Варварами Моррас считал немцев, кроме тех, что «имели счастье романизироваться» (ВМС, 124), скандинавов, англичан (их язык он полагал ненужным для французов и предлагал заменить в системе образования на итальянский или испанский) и русских (апофеоз отрицательных идей он видел в «Воскресении» Толстого). «Есть великая морская сила – англо-саксонская и протестантская, то есть дважды варварская. Есть великая военная сила – немецкая и протестантская, то есть дважды варварская. Есть великая финансовая сила – космополитическая и еврейская, то есть варварская и анархическая» (MPR, 286–287).
III
Главного внешнего врага Моррас видел в Германии – «очевидном противнике, который угрожает нам и не может не напасть» (МЕМ, xxvi). На суде в январе 1945 г. он утверждал, что ненавидел немцев с двух лет – когда до Мартига донеслась весть о войне с Пруссией. «Мои постоянные читатели знают, – пояснил он, – что воспоминания моего раннего детства заходят очень далеко. <…> Я помню, как отец приносил из мэрии дурные вести, как они с матерью, со слезами на глазах, следили по карте за ходом вторжения. <…> Эти воспоминания преследовали меня и были единственной печалью моего детства. <…> Моя юность прошла под влиянием вражды французов и немцев»[11].

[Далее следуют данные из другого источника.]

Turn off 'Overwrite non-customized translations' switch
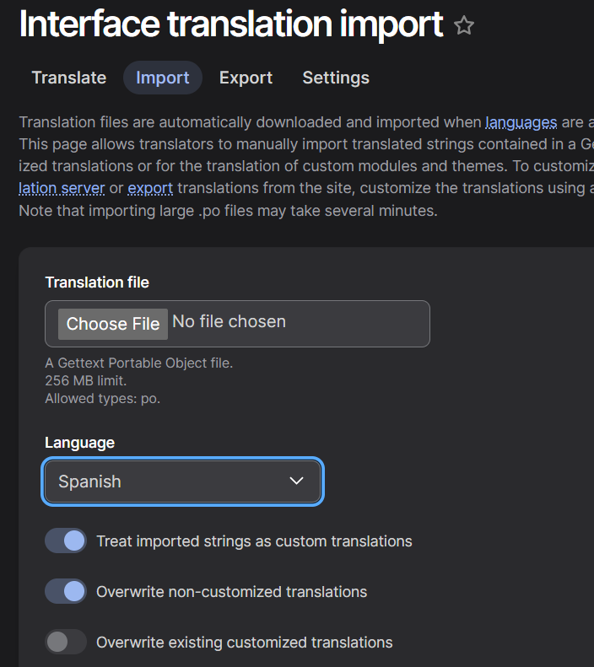coord(66,592)
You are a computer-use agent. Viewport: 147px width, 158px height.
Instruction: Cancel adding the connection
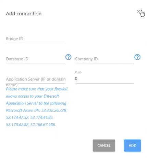pos(104,145)
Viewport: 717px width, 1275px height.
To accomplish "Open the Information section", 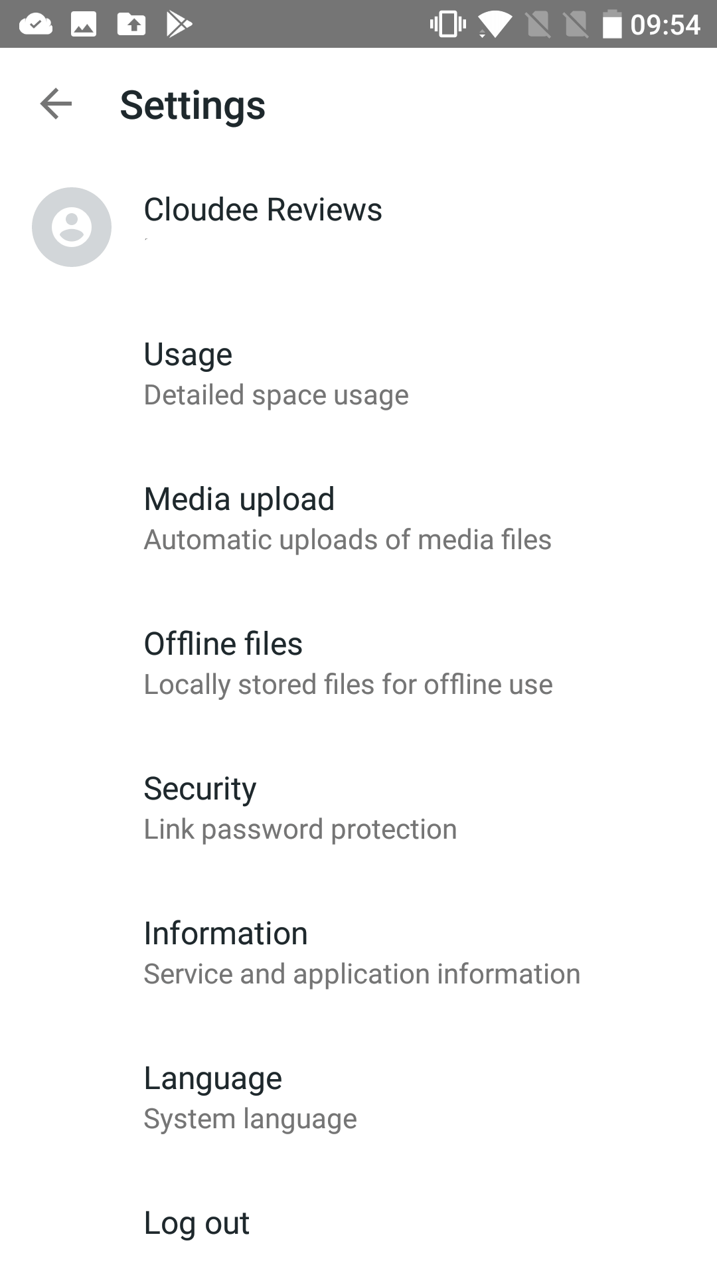I will pos(226,933).
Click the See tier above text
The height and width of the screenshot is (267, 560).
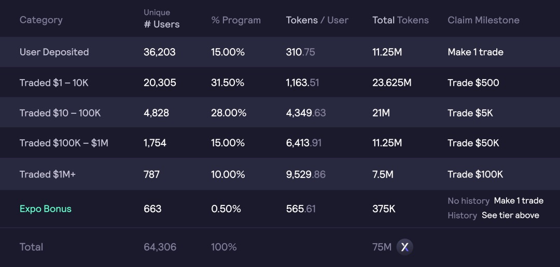coord(510,215)
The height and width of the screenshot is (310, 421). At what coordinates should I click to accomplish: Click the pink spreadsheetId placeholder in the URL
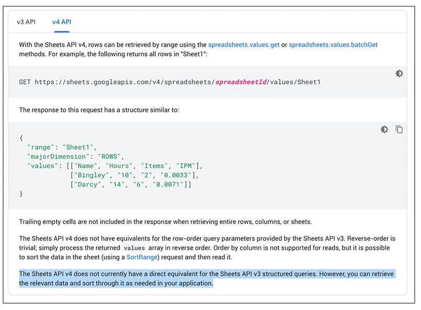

Задним числом Моррас преувеличивал давность своей германофобии, но в ее стойкости и принципиальности не приходится сомневаться. В лирическом и исповедальном предисловии к собранию стихов «Внутренняя музыка» (1925) он утверждал, что «германский идеализм и индивидуализм – наши подлинные враги, враги человека и мира, наследственные противники французского духа, католического и латинского сознания как воплощения всего благородного и возвышенного, что дал древний гений нашего Запада; одним словом – палачи порядка и мира» (MMI, 62). Открывая в 1937 г. «изборник» публицистики о германской угрозе «Перед вечной Германией. Галлы, германцы, латиняне. Хроника сопротивления», он в очередной раз напомнил о «странном и опасном животном, которого Лютер и Кант, Фихте и Трейчке отвратили от рода человеческого» (DAE, viii – ix).